# PROBLEM TO SOLVE
Leaving out all pictures, repeat exactly the lines from the one that holds "Click the Twitter bird logo" to the last line of the entries below.

Stored data:
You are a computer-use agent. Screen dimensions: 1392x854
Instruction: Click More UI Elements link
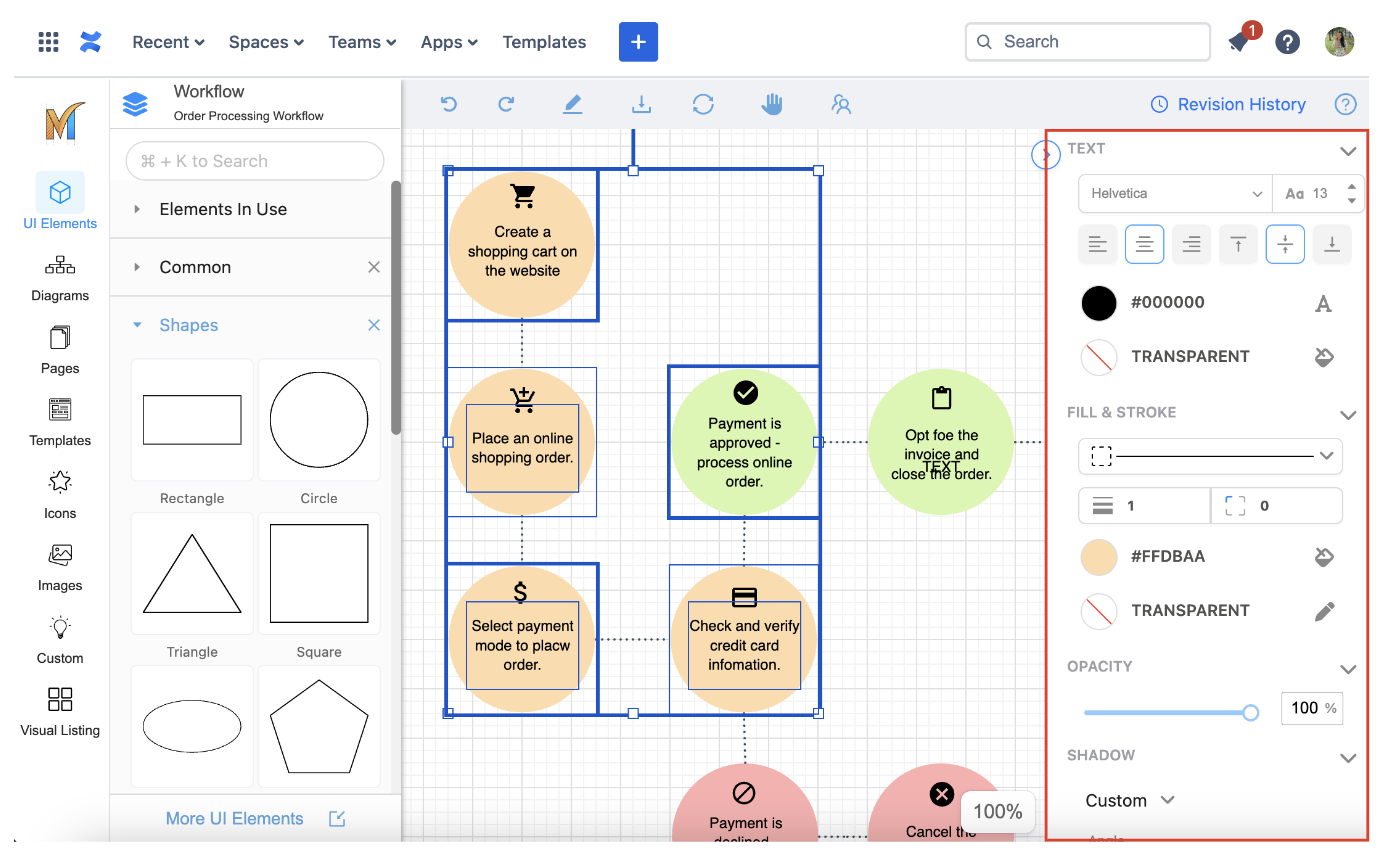click(x=235, y=818)
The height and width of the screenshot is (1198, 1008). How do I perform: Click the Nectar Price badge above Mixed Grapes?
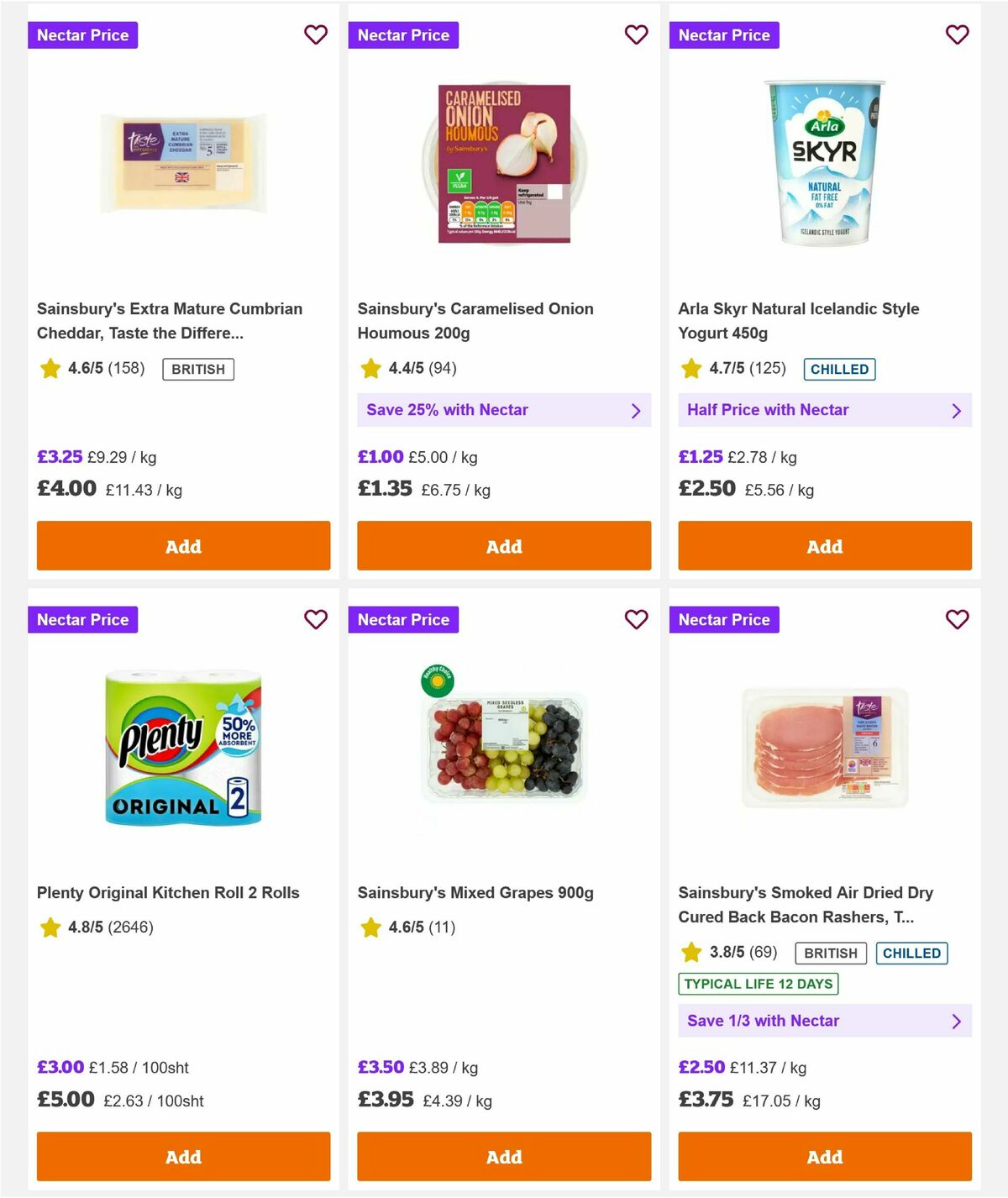pos(404,619)

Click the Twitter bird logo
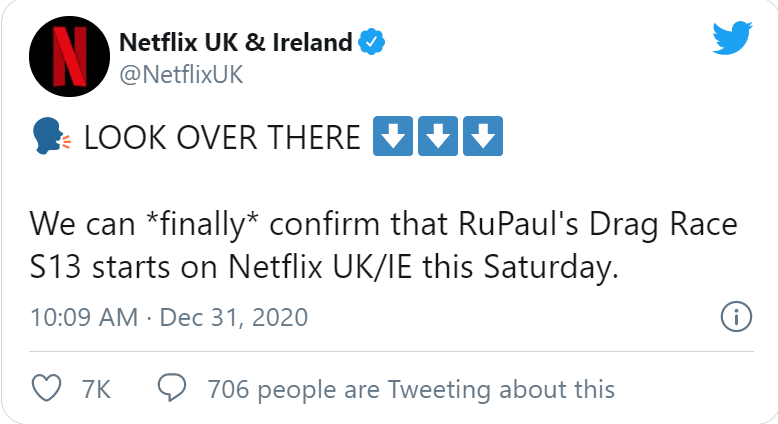tap(736, 40)
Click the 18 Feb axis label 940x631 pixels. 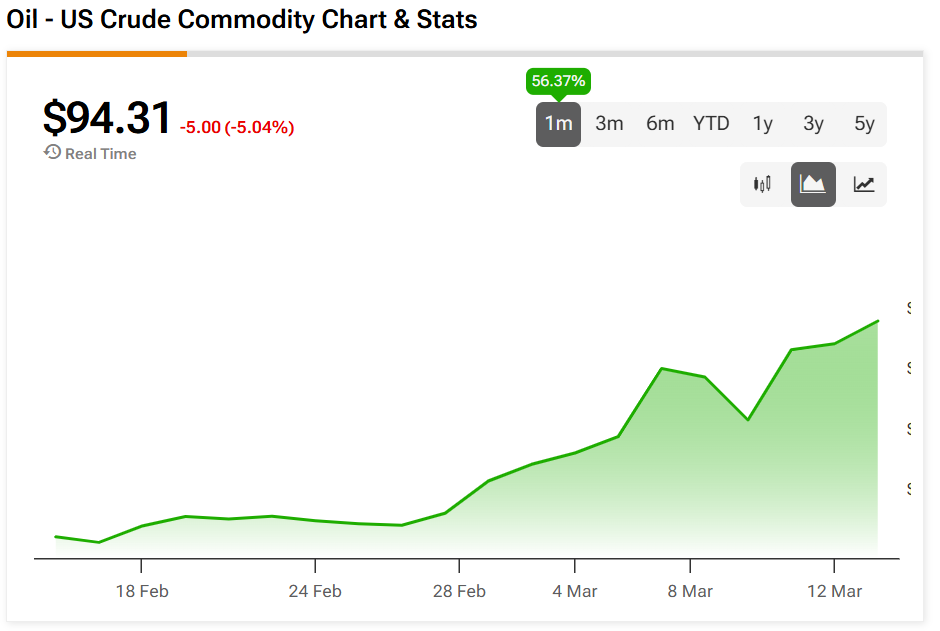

# RESULT FOR THIS TASK
Click the Twitter bird logo
tap(736, 40)
Click the 18 Feb axis label 940x631 pixels. 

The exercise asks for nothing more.